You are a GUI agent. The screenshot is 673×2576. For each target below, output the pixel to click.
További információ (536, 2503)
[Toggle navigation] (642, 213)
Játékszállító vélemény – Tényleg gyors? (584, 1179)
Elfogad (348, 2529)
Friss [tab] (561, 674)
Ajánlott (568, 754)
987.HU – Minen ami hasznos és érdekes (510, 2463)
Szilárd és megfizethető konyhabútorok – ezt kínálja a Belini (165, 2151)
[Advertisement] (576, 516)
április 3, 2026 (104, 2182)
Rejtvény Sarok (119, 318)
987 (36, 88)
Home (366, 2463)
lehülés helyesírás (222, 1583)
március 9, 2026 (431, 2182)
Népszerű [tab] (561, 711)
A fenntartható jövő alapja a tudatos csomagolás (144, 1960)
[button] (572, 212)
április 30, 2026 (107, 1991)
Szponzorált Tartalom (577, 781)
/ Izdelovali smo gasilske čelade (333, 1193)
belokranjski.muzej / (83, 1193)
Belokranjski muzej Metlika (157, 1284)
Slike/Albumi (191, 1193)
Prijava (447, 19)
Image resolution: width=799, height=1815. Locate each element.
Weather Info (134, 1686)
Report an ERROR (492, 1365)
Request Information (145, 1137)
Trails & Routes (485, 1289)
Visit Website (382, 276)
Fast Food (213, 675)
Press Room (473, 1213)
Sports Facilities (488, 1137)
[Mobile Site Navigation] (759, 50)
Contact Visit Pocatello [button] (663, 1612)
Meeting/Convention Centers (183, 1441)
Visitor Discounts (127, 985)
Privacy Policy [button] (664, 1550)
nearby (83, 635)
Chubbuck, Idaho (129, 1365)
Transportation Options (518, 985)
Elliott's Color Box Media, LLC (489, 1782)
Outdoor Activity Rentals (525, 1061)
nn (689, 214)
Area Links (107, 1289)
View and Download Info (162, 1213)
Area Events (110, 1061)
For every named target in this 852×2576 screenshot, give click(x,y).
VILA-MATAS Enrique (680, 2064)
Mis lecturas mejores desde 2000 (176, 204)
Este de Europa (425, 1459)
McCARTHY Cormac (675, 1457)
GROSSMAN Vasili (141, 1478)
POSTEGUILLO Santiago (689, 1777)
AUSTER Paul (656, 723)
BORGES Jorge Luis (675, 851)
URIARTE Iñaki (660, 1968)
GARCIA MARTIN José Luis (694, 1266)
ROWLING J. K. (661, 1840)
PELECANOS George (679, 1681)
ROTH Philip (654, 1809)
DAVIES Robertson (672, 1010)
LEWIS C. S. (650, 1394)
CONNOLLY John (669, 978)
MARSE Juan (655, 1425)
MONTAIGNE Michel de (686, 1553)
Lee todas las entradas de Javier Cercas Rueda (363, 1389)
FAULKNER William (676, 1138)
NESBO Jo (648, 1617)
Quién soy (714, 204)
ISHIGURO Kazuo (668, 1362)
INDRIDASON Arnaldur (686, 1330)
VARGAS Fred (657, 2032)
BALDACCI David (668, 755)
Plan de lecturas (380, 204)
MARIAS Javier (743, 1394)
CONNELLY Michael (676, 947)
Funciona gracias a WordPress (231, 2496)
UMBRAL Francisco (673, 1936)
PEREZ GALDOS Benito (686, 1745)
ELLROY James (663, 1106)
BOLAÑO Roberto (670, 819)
—————
Required work.
Add 139 to every coordinate number in the answers, then write out again, with nothing left out, the part of the items that opens with the first line and closes with the line containing "Press Room (473, 1213)".

The solution.
You are a GUI agent. The screenshot is 673×2576. For each target below, output the pixel to click.
További információ (675, 2642)
[Toggle navigation] (781, 352)
Játékszállító vélemény – Tényleg gyors? (723, 1318)
Elfogad (487, 2668)
Friss [tab] (700, 813)
Ajánlott (707, 893)
987.HU – Minen ami hasznos és érdekes (649, 2602)
Szilárd és megfizethető konyhabútorok – ezt kínálja a Belini (304, 2290)
[Advertisement] (715, 655)
április 3, 2026 (243, 2321)
Rejtvény Sarok (258, 457)
987 (175, 227)
Home (505, 2602)
lehülés helyesírás (361, 1722)
március 9, 2026 (570, 2321)
Népszerű [tab] (700, 850)
A fenntartható jövő alapja a tudatos csomagolás (283, 2099)
[button] (711, 351)
április 30, 2026 (246, 2130)
Szponzorált Tartalom (716, 920)
/ Izdelovali smo gasilske čelade (472, 1332)
belokranjski.muzej / (222, 1332)
Belokranjski muzej Metlika (296, 1423)
Slike/Albumi (330, 1332)
Prijava (586, 158)
Image resolution: width=799, height=1815. Locate each element.
Weather Info (273, 1825)
Report an ERROR (631, 1504)
Request Information (284, 1276)
Trails & Routes (624, 1428)
Visit Website (521, 415)
Fast Food (352, 814)
Press Room (612, 1352)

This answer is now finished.